32. Dinlenen davacı tanıkları beyanlarında özetle; muris öldükten sonra dava konusu dairede murisin eşi …, oğlu … … ve …’ın oturduğunu, Türkiye’ye geldiklerinde bu daireyi kullandıklarını, …’in bu taşınmaz ile hiçbir alakasının olmadığını, aidatların da murisin eşi … tarafından ödendiğini, murisin ölmeden önce kendisine bakmaları karşılığında daireyi oğlu …’a vereceğini, diğerlerinin hak sahibi olmaması için başkası adına satışı yapacağını söylediğini; davalı tanıkları ise, murisin ölmeden önce bakıma muhtaç derecede hasta olduğunu, bu süreçte murise oğlu … … ve eşi … baktığını, murisin dava konusu taşınmazı kendisine baktıkları için bu davalılara bıraktığını, Türkiye’ye geldiklerinde bu evde muris ile birlikte oturduklarını, taşınmazın karşılığında para alışverişi olup olmadığını bilmediklerini beyan etmişlerdir.

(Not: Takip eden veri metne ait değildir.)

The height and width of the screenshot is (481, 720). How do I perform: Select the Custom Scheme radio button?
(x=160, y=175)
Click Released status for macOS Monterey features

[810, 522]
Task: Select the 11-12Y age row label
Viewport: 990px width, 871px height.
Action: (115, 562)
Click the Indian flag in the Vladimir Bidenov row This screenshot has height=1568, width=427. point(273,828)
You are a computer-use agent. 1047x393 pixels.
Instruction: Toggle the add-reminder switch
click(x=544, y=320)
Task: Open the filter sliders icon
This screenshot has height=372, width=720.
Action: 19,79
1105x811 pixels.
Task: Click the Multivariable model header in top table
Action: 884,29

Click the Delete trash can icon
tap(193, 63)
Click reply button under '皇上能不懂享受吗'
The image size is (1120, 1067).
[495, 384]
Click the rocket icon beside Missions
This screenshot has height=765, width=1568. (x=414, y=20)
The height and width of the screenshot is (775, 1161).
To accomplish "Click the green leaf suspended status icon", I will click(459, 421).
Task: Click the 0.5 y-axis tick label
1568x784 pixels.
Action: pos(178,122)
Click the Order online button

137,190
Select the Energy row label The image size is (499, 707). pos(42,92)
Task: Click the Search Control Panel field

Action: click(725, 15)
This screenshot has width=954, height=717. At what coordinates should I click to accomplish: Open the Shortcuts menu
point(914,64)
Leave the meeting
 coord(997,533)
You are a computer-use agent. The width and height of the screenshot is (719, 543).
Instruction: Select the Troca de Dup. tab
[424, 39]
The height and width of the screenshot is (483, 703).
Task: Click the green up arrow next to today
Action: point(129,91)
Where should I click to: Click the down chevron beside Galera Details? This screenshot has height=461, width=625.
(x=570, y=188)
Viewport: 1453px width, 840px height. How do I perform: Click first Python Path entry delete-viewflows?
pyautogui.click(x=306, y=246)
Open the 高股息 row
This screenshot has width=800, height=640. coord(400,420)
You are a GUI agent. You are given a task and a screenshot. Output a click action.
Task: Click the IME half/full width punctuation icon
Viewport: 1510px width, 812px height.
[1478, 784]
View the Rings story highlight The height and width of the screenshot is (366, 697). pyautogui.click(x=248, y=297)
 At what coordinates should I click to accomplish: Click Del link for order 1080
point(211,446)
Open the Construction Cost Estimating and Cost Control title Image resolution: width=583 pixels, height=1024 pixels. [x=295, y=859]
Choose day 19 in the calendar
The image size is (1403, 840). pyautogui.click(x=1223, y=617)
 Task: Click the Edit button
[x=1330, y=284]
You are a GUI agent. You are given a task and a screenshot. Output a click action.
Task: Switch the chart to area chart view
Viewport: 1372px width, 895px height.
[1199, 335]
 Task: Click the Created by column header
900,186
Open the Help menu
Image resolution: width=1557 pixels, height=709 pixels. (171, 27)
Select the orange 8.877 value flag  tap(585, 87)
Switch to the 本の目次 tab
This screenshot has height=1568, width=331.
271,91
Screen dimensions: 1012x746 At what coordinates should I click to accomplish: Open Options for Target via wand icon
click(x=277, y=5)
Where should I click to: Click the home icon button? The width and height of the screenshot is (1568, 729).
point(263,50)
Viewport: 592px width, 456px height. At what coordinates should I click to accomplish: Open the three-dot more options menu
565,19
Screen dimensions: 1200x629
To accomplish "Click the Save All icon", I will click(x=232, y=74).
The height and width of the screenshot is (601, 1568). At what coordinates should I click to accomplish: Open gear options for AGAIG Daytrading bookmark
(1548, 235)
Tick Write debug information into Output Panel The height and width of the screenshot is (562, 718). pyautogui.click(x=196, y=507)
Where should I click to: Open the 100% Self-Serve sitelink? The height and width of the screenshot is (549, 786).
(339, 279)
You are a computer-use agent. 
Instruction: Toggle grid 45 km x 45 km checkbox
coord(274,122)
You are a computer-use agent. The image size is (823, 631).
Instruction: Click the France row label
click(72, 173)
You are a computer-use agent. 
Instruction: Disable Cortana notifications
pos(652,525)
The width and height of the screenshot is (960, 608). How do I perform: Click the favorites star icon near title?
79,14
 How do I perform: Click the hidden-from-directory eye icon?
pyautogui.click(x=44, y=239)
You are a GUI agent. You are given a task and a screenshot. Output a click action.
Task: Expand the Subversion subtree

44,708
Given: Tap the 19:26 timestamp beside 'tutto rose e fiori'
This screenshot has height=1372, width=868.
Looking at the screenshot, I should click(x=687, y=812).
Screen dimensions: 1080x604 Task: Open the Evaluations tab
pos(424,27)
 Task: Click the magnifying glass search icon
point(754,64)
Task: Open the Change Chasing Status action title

33. Hükme esas alınan bilirkişi raporu ile taşınmazın satış tarihi itibari ile değerinin 145.000,00 TL, dava tarihindeki değerinin ise 170.000,00 TL olduğu belirlenmiş, resmî senette yer alan bedelin ise 66.000,00 TL olduğu anlaşılmıştır.
34. Dosya kapsamına sunulan delillerden; miras bırakanın taşınmazı satma ihtiyacının bulunmadığı, taşınmazı oğlu … …’ye devretmek istediği, devir tarihinden sonra da taşınmazda muris, eşi davalı … ve diğer davalılardan oğlu … … ve … oturduğu, aidatlarını davalı …’nin ödediği, davalı …’in taşınmaz ile ilişkisinin bulunmadığı, resmî senette yer alan devir bedeli ile gerçek bedeli arasında yaklaşık iki buçuk kat fark bulunduğu sabit olduğundan dava konusu taşınmaza yönelik yapılan temlik işleminin mirastan mal kaçırma amaçlı ve muvazaalı olduğu kanıtlanmıştır.
35. Hukuk Genel Kurulunda yapılan görüşmeler sırasında; davacılar tarafından miras bırakanın mal kaçırmasını gerektirir somut bir olgunun ortaya koyulmadığı, sadece bedeller arasındaki oransızlığın muvazaanın kanıtı olarak kabul edilemeyeceği, miras bırakanın terekesinde başka taşınmazlarının da bulunduğu, temlikin mirasçıdan mal kaçırma amaçlı ve muvazaalı olarak yapıldığının davacı tarafça ispatlanamadığından direnme kararının bozulması gerektiği görüşü ileri sürülmüş ise de; bu görüş yukarıda açıklanan nedenlerle Kurul çoğunluğunca benimsenmemiştir.
36. O hâlde, mahkemece temlikin mirasçıdan mal kaçırma amaçlı ve muvazaalı olduğu kabul edilerek verilen direnme kararı yasal düzenleme ve ilkelere uygun olup, yerindedir.
37. Ne var ki, Özel Dairece, diğer temyiz itirazları yönünden bir inceleme yapılmadığından bu yöne ilişkin temyiz itirazlarının incelenmesi için dosyanın Özel Daireye gönderilmesi gerekir.

IV. SONUÇ
Açıklanan sebeplerle;
Direnme uygun olduğundan, davalılar … ve … vekilinin diğer temyiz itirazlarının incelenmesi için dosyanın YARGITAY 1. HUKUK DAİRESİNE GÖNDERİLMESİNE,
6100 sayılı Hukuk Muhakemeleri Kanunu’nun Geçici 3 üncü maddesine göre uygulanmakta olan 1086 sayılı Hukuk Usulü Muhakemeleri Kanunu’nun 440 /III-1 inci maddesi gereğince karar düzeltme yolu kapalı olmak üzere,
22.02.2023 tarihinde oy çokluğuyla kesin olarak karar verildi.